Jordan says it destroyed combat vehicles crossing from Syria

Jordan says it destroyed combat vehicles crossing from Syria

AMMAN - Agence France-Presse
Jordan says it destroyed combat vehicles crossing from Syria

Jordanian security forces are seen on patrol, during a visit by reporters, at the Al-Zaatri refugee camp in the Jordanian city of Mafraq, near the border with Syria, April 6. REUTERS Photo

Jordanian air force fighter jets destroyed a number of combat vehicles April 16 as they tried to cross into the kingdom from war-ravaged Syria, the army said.

A Syrian military source cited by state television in Damascus said, however, that the vehicles that were struck did not belong to Syria's armed forces.

Damascus has accused Amman of backing the three-year uprising against President Bashar al-Assad by training and arming rebels, but Jordan denies this and says it has tightened its border and jailed dozens trying to cross it illegally.

Wednesday's air strikes were the first time Jordan has used fighter jets to deal with such infiltrations.

"Royal air force jets fighters today at 10:30 a.m. destroyed a number of vehicles that attempted to cross into Jordan from Syria," the Jordanian army said in a statement. "The camouflaged vehicles tried to enter from an area with rugged terrain.

"The fighter jets fired warning shots, but they were ignored, prompting them to destroy the vehicles. The army will not tolerate such actions," said the statement.

A military official told AFP in Amman that "they were three wheeled vehicles which tried to enter the kingdom" near Ruwaished, in northern Jordan.

Damascus denies that vehicles belong to regime

In Damascus, however, state television cited a military source as saying that the vehicles did not belong to the Syrian army.

"No military or armoured vehicles belonging to the Syrian army moved towards the Jordanian border, and so what was targeted by the Jordanian air force does not belong to the Syrian army," it said in a breaking news alert.

The Damascus government has regularly accused Jordan of assisting rebels fighting its forces.

But Amman denies this, saying it has tightened control of the border and jailed dozens convicted of trying to cross the frontier illegally.

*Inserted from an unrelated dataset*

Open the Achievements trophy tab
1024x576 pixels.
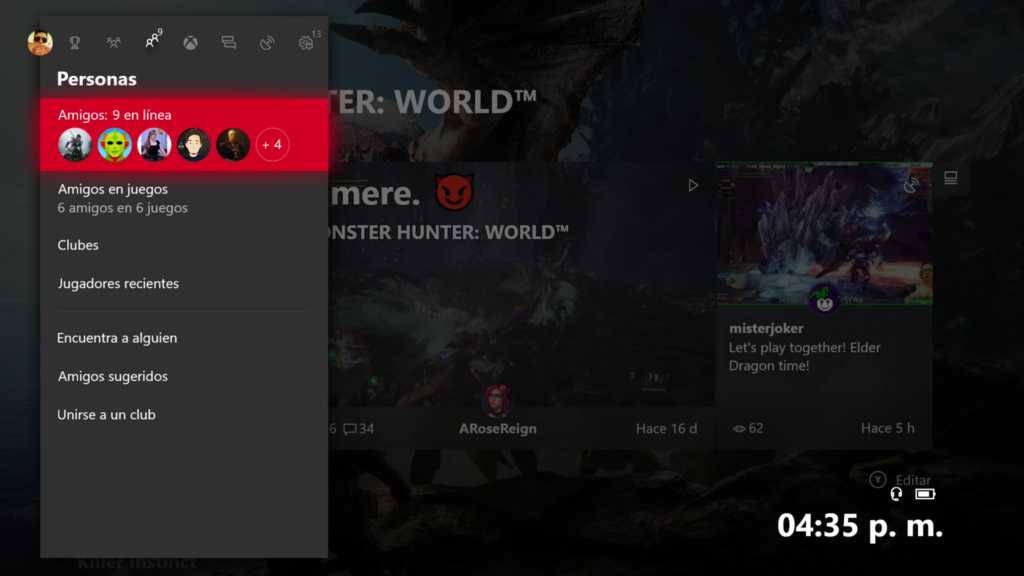[x=75, y=43]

Jordan's border guards in recent weeks clashed with and arrested several people as they attempted to cross from Syria into the kingdom.

The kingdom has struggled to cope with hosting more than 500,000 Syrian refugees uprooted by the conflict.

It has been careful in dealing with the devastating war, repeatedly expressing fears that it could spread, and concerns about the impact of its jihadist fighters.

The United States is also concerned about a possible spillover of violence from Syria to its southern neighbour Jordan, a key U.S. ally and one of only two Arab states to have signed a peace treaty with Israel.

King Abdullah II has vowed to protect Jordan from the Syrian war, while the United States announced its F-16 fighter jets and Patriot missile interceptors will remain in the kingdom at the end of military exercises.

At the same time, Amman says arms smuggling across the border with Syria has risen by 300 percent in the past year.

More than 150,000 people have been killed in Syria since the conflict broke out in March 2011, according to the Syrian Observatory for Human Rights, a Britain-based monitor.